Mariano Azuela y lo mexicano
 
 
 
 

Demostrar que las novelas de Mariano Azuela son muy mexicanas parece a primera vista algo así como “descubrir el Mediterráneo”. Mas, sentada esa evidencia, no huelga examinar por qué lo son, qué aspectos de lo mexicano reflejan. Ya se le pusieron reparos al gran escritor, ya se dijo que sus novelas no son revolucionarias, aunque algunas tengan por asunto episodios de la revolución y por ambiente su “clima”. De otras se afirmó que sólo muestran “la mitad de la verdad” -y él replicó: sólo una faceta de las mil y mil de la verdad-. No será fácil, pues, que todos nos pongamos de acuerdo sobre el valor de testimonio que poseen. Intentemos, no obstante, fijar varios hitos.

    Lo referido por el novelista es siempre traslado de la realidad en cuanto al escenario y a los personajes e invención en lo atañedero a la trama. Con una excepción: en Mala yerba también la trama es trasunto de lo real; descubrir la fuente será tarea de los eruditos; acaso la autobiografía inédita aclare esos enigmas y, para las demás obras, haga ver en qué proporciones trabajó la imaginación y dio materiales la experiencia. Pero no alterará tal información la firmeza del primer hito: al través de lo que escribe, Azuela ve a México; “tira por tabla”, valga la expresión. Como a Unamuno España, a él le dolía México en lo más entrañable del ser. Y no sólo el de hoy, también el de antaño; lo demuestran los estudios que tituló Precursores y, en cierto modo, las biografías de sus ilustres coterráneos don Pedro Moreno y el P. Agustín Rivera.

    El hecho capital de su vida fue si incorporación al movimiento que transformaría la estructura política, social y económica de nuestro país. Ya había mostrado los males consecutivos a la dependencia económica de la mujer, en María Luisa y en Sin amor; en Los fracasados, como la ruindad de ciertas vidas apaga en torno suyo toda llama de ideal Mala yerba era la pintura de la Hacienda y del peón, opresora aquella, sin esperanzas éste. Pero con Andrés Pérez, maderista inició sus Cuadros y escenas de la Revolución Mexicana. Aspiraba el novelista a describir, mediante personajes representativos, aspectos de la transformación que ante sus ojos se iba efectuando. Pronto lo arrebataría el huracán. Vivió la dura vida de los campamentos, vio a los guerrilleros, vio a los advenedizos y a los parásitos que, pescadores en río revuelto, tendieron las redes y echaron los anzuelos. Y el vendaval le arrojó al exilio. En El Paso escribió y publicó el sexto libro, su primera obra maestra: Los de abajo, fruto de su talento de escritor ya maduro y de su amarga experiencia de hombre de buena fe herido por la áspera realidad. La novela de acción revolucionaria nació así en nuestras letras.

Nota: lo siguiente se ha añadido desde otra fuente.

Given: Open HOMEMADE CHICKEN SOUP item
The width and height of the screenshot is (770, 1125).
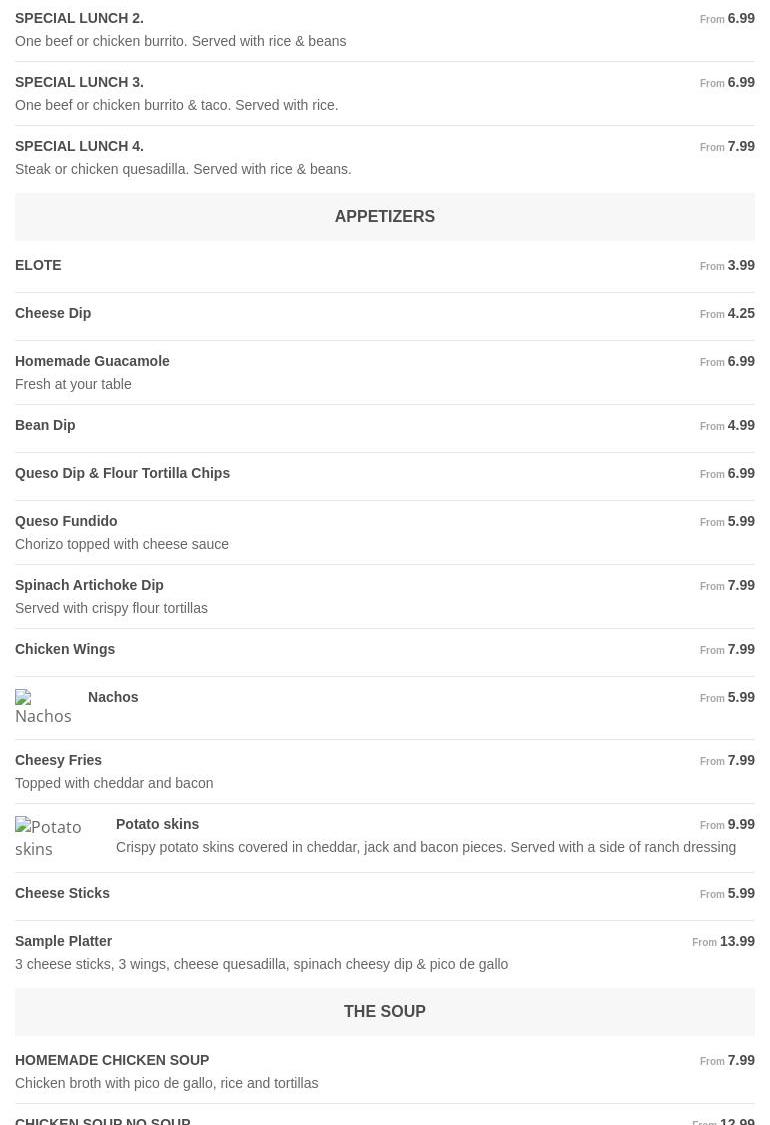Looking at the screenshot, I should tap(112, 1060).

    No tardó Azuela en advertir que si bien la tempestuosa mudanza había eliminado viejos males del organismo nacional, producía otros, igualmente nocivos, en ciertos casos mera adaptación de los anteriores a las nuevas circunstancias. No era raro que el líder heredase la preponderancia del cacique. Desapareció el Jefe Político, pero en algunos lugares se instauraba el dominio del “mandamás”, con su corte de “influyentes” y sus meteóricos “pistoleros”. Y con el mismo insobornable espíritu con que fustigara a latifundistas y tiranuelos, escribió contra los politicastros ineptos y corrompidos, contra los demagogos, tan llenos de apetencias como de zafios, contra quienes medraban so capa de defender al pueblo. Mucho más le dolía esta realidad que la percibida en su juventud. Había luchado por un México mejor, y veía que los logreros inficionaban el impulso redentor. De ahí que el tono de las novelas en que los bosqueja suba hasta la acritud del sarcasmo. En el fondo de esas obras amargas y magníficas hay un propósito de lección moral: predica la honradez y la dignidad, virtudes mexicanas postergadas, zaheridas por los “aprovechados” y los malos pastores. Y no se diga que exageró. El tema central de San Gabriel de los Valdivias, por ejemplo, es el líder agrarista como sucesor del hacendado, y pernicioso, más que éste, para el campesino. Es también el tema de El resplandor, de Mauricio Magdaleno. La coincidencia demuestra que ambas novelas respondían a la realidad mexicana de entonces.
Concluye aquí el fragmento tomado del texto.